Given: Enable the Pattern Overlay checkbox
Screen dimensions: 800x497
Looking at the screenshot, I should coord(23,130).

--

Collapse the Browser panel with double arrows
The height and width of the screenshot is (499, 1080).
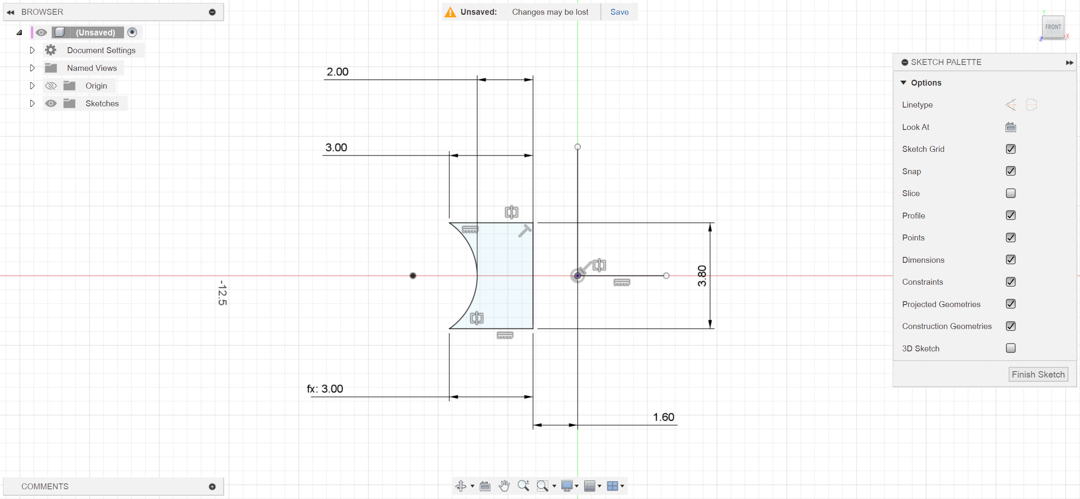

## WHAT THIS TASK INVOLVES
Of all the entries above, repeat only the lines from the line that has "Collapse the Browser panel with double arrows" to the line that has "The height and", both lines included, exactly.

## SOLUTION TO THE PROBLEM
Collapse the Browser panel with double arrows
The height and width of the screenshot is (499, 1080).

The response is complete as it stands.